An enormous day of planting out the vegetable seedlings.

We started in the last side of the C-shaped bed, interplanting some small 'Parmex' carrots between the Early Nantes we sowed a couple of weeks ago. We then filled the remaining space with about forty beetroot (some 'Boltardy', some others), and quickly recovered the bed, to minimize the risk from carrot root fly. We were careful to handle the carrots as little as possible, and avoid the foliage; on a breezy day and with the re-sealed beds, I think they'll evade attention.

The newly completed rectangular bed was next. At one end, we've put in lots of cauliflowers ('All The Year Round'): they're too dense, but I think many won't survive the transplantation. Then, nine Brussels Sprouts (looking healthier than the caulis), and a couple of dozen purple sprouting broccoli. These stay in until next January, so we've intercropped them and the Brussels with scarlet kale (of which the young leaves are tastiest) and some spinach. The last couple of metres of bed are empty, ready for the courgettes, pumpkins, and butternut squash—they're still inside, as they're a bit more tender.

Lastly, we planted up the Q-bed: 48 leeks ('Prizetaker') next to the onions, and another row of 'Ishikuro' spring onions between the leeks. Sixteen celeriac ('Monarch') in the corner, and then we moved the runner beans and peas to join the directly-sown plants.

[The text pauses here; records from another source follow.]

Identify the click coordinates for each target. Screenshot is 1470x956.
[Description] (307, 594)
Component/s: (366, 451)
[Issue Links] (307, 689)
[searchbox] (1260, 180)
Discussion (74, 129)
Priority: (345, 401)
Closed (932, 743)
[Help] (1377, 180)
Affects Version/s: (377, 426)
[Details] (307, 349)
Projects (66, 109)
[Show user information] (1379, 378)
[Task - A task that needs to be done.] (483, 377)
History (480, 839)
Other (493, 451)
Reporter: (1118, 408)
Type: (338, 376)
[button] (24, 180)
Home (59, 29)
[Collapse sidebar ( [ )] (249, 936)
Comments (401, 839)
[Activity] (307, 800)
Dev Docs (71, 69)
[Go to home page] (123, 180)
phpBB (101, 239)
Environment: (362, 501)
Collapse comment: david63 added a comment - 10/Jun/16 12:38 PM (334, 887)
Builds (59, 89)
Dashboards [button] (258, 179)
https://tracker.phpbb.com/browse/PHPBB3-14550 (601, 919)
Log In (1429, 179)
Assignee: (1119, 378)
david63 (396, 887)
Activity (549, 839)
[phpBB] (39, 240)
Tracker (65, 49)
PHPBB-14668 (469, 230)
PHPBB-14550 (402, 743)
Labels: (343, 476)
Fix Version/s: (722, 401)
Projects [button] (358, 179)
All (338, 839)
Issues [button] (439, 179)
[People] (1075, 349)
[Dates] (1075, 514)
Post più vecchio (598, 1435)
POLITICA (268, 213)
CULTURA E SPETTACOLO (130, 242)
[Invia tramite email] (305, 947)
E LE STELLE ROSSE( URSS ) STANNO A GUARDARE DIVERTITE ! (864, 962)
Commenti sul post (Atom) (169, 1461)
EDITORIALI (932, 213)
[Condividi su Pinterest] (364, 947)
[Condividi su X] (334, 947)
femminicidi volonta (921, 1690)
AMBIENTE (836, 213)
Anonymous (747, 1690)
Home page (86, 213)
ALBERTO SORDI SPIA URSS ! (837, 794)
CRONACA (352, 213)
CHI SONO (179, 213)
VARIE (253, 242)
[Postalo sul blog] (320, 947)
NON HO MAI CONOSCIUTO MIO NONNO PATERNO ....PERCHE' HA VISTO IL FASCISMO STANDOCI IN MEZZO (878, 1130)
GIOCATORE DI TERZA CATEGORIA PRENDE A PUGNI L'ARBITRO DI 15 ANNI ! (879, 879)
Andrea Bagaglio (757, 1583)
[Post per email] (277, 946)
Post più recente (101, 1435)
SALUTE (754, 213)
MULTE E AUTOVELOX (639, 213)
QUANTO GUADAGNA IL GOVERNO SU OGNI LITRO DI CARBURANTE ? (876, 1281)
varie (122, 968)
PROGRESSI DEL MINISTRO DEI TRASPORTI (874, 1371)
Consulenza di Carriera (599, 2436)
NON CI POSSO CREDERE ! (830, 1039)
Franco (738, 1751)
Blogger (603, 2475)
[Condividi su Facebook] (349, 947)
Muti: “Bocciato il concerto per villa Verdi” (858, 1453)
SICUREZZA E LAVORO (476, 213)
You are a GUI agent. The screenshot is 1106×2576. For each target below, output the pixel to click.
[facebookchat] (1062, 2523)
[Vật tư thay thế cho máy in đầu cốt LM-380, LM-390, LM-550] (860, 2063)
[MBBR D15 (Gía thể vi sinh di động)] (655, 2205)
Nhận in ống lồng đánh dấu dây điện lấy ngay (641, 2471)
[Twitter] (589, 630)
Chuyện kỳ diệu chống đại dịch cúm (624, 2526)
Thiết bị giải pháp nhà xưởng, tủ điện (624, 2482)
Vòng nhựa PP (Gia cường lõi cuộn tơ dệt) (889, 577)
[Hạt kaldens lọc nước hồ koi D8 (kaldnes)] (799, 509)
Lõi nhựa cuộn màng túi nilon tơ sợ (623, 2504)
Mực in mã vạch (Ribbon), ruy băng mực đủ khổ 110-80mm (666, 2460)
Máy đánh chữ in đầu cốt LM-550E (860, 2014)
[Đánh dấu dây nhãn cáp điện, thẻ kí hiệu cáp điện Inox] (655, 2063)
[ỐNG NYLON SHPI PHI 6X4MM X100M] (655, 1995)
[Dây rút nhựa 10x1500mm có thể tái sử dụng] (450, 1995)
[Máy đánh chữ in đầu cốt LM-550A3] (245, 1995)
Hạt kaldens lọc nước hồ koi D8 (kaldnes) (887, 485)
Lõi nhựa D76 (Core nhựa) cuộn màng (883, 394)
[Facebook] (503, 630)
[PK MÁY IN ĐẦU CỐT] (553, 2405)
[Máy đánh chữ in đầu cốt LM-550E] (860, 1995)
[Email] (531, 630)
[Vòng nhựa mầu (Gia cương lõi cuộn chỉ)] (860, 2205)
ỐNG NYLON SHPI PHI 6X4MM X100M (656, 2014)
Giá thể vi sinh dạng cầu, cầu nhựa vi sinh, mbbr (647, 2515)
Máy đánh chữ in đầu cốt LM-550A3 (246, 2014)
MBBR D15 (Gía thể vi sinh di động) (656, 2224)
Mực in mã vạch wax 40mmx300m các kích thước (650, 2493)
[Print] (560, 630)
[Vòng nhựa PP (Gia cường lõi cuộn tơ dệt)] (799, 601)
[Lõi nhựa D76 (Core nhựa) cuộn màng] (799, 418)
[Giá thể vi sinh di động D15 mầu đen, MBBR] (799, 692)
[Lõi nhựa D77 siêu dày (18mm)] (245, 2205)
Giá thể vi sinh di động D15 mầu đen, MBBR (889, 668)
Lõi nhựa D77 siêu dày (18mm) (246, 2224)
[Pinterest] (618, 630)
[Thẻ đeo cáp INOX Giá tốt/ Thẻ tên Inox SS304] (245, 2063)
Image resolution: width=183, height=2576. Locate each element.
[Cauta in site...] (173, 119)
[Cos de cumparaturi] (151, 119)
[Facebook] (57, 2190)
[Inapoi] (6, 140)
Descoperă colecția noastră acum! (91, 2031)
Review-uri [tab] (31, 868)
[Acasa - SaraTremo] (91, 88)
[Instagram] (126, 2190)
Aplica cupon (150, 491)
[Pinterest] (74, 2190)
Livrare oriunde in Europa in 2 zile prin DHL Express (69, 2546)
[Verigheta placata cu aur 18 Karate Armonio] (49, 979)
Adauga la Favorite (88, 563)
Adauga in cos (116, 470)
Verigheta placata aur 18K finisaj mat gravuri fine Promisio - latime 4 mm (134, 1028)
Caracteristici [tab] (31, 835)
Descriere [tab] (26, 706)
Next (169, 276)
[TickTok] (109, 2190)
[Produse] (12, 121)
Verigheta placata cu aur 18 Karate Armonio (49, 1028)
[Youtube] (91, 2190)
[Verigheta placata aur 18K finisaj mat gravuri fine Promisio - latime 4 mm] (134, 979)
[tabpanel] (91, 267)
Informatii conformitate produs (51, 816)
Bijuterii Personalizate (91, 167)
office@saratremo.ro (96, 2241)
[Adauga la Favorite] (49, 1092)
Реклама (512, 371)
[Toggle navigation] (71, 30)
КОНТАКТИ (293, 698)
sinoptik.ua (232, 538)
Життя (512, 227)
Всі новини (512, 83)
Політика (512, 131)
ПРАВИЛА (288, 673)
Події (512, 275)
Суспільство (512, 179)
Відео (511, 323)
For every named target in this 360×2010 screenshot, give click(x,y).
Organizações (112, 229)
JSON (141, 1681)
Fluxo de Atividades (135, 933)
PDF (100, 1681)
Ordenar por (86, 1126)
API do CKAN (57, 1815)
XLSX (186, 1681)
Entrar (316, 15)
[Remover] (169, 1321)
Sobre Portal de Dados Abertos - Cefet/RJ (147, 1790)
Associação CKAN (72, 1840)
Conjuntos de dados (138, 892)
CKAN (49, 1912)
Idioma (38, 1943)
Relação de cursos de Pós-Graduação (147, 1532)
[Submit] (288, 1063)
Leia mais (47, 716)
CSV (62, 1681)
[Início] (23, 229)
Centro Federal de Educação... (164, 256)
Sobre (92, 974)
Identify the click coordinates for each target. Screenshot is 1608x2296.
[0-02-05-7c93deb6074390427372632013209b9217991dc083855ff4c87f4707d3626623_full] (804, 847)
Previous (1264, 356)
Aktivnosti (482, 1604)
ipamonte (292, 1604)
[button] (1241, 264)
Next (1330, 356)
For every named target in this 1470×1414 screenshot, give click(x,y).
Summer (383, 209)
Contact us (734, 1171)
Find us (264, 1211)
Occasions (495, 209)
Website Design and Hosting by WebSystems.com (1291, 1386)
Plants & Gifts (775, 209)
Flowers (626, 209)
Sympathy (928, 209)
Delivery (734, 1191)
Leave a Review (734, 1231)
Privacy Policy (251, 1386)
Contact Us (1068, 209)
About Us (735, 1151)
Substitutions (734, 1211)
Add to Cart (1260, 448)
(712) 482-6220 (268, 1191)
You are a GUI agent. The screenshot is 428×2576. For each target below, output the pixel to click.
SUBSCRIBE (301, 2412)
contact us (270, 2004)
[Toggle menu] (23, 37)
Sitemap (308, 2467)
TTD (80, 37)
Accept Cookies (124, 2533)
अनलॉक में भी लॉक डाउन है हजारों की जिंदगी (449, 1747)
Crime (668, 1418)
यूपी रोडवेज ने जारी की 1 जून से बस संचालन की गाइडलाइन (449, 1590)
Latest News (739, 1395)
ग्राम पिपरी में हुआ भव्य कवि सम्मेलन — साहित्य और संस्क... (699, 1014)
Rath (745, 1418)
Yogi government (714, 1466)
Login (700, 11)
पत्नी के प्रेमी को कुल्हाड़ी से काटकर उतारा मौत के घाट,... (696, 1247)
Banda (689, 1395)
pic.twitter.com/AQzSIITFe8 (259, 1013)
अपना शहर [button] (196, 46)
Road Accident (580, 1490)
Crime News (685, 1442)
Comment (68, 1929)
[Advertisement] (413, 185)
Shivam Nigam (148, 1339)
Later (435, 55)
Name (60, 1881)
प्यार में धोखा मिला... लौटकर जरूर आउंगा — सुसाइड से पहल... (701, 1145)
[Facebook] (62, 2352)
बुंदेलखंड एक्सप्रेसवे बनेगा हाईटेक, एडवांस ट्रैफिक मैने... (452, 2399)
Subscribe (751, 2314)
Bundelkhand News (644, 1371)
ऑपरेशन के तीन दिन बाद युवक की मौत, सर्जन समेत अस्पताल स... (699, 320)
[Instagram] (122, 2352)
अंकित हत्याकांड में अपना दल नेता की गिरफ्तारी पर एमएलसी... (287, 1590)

For while they're small, we've put a few more Early Nantes carrots between the blocks.

To round off, we moved some salad leaves into the miniature middle bed, and then sowed some more seeds: cineraria (Senecio cinerearia 'Silver Dust'—bedding foliage), petunias (a cheap F1 mix, if I recall), and lobelia ('Cambridge Blue') (for the new hanging baskets), and some poppies ('Flanders') and love-in-a-mist (Nigella damascena 'Moody Blues') to eventually naturalize in the copse.

Back to work tomorrow, but a very productive Easter holiday, I think—and very exciting to have the vegetable beds planted up!